The took the whole tree trunk …why not?
This weekend was all about the big push to outfit her. A gal can’t be expected to wear only one outfit for the next 200 years. Flooring, hardware, appliances, fixtures, paint colors, wallpaper, you name it. My head is swimming. We visited Stonewood Products . 15 Greatwestern Road. W. Harwich to look at flooring and interior siding options. Rough Sawn Fir, and Schoolhouse Oak, Shiplap in Pine. I looked at Smeg, Blue Star, Miele, Bosch, Fisher Paykel, refrigerators and stoves at KAM Appliances . 210 Yarmouth Road . Hyannis, MA. Martha Stewart, Woodman, and Kraft Made kitchen cabinets, and tile, Home Depot. Subway, penny, Carrera, fish scale, Tileworks . 705 Main Street . Harwich. MA. Vanities, sinks, color combinations. Decisions, decisions, decisions.
Jim Falla . The Architect in the midst of his creation.
I’ve never seen the point of troubling too much over the decisions. You make them. Some are good, some are bad. You do your research and then take action. The amount of time you worry over whether or not it’s a good decision, doesn’t seem to impact the outcome for me, one way or the other. So, since time is money. I make them quickly. Jo-Jo does not. There will be a lot of coaxing to get her to commit.

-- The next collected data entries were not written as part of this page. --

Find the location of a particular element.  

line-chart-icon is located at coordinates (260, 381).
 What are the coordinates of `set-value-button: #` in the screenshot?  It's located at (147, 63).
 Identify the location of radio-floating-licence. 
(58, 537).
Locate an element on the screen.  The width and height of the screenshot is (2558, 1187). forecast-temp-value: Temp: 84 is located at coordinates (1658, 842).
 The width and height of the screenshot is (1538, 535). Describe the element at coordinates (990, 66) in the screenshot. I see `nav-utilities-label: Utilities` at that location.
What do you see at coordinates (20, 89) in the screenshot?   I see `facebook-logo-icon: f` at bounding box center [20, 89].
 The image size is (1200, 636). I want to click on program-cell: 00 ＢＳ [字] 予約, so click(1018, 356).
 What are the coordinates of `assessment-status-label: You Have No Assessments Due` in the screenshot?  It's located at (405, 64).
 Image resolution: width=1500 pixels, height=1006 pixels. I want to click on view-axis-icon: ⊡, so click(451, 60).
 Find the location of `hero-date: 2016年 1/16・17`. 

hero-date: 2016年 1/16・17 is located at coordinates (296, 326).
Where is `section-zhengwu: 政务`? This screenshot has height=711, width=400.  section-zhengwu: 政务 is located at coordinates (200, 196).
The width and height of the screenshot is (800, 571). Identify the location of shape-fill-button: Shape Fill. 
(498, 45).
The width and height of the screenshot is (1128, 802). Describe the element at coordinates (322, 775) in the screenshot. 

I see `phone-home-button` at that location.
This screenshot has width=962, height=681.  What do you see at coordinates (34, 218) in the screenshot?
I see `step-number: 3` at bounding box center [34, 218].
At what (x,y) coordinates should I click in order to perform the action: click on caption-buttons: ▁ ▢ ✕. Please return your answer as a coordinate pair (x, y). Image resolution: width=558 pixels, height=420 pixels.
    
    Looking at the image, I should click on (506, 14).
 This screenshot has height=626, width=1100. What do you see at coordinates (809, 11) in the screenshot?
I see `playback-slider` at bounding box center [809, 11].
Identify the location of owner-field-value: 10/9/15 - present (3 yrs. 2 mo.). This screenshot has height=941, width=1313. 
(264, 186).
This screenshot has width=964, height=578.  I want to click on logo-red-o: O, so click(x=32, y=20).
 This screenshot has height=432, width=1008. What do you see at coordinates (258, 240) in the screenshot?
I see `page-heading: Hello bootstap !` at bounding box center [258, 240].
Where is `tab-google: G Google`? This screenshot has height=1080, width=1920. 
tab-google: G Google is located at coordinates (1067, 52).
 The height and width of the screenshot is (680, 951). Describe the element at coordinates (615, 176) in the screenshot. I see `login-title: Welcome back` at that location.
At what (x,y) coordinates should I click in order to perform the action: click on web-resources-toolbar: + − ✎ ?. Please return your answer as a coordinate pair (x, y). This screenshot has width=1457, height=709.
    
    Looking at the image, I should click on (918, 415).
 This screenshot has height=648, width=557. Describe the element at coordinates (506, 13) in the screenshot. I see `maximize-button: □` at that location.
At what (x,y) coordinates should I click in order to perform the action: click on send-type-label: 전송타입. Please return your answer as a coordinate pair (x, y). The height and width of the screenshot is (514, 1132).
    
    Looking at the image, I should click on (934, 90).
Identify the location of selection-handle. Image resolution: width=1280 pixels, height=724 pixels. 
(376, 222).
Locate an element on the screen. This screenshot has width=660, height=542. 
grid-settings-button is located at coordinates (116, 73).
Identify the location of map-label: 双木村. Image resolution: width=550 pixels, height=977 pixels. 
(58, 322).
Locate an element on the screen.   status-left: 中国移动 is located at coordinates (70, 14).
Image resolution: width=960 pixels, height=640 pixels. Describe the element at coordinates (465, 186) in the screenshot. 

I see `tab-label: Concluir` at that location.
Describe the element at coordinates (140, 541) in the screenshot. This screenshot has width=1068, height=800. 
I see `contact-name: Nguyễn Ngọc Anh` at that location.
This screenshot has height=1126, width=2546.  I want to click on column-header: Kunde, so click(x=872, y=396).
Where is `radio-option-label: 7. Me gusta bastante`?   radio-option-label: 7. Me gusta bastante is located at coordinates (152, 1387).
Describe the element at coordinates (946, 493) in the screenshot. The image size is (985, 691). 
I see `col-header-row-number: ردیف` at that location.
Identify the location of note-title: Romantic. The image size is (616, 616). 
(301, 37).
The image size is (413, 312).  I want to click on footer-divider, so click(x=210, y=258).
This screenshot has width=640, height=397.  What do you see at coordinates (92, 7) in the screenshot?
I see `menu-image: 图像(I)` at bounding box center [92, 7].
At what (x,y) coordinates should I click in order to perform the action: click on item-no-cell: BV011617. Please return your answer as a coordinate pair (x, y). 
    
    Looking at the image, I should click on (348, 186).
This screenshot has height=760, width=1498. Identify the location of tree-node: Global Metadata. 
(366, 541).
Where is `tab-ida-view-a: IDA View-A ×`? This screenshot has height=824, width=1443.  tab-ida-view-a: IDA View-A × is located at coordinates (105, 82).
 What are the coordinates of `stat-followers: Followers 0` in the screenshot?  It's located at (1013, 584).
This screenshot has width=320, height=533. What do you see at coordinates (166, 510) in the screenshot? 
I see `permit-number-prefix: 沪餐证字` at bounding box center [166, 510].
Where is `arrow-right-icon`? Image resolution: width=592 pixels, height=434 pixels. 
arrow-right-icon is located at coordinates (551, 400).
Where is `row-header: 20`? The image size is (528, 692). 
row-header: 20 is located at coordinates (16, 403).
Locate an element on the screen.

She makes me put together design boards with three options for every space. She insists that she is my Client, in the way only Jo-Jo could. In the way only the youngest in the family could get away with. Much love Jo-Jo – you’re boards are in the process of being assembled. Get ready to decide.
Stonewood Products . I wish you could smell this place…heaven.
As I sit and look at the snow falling in the back yard, I envision a tiny house in its farthest corner. This tiny spit of land already holds two homes, but I feel strongly that it could accommodate one more. It would be tiny after all.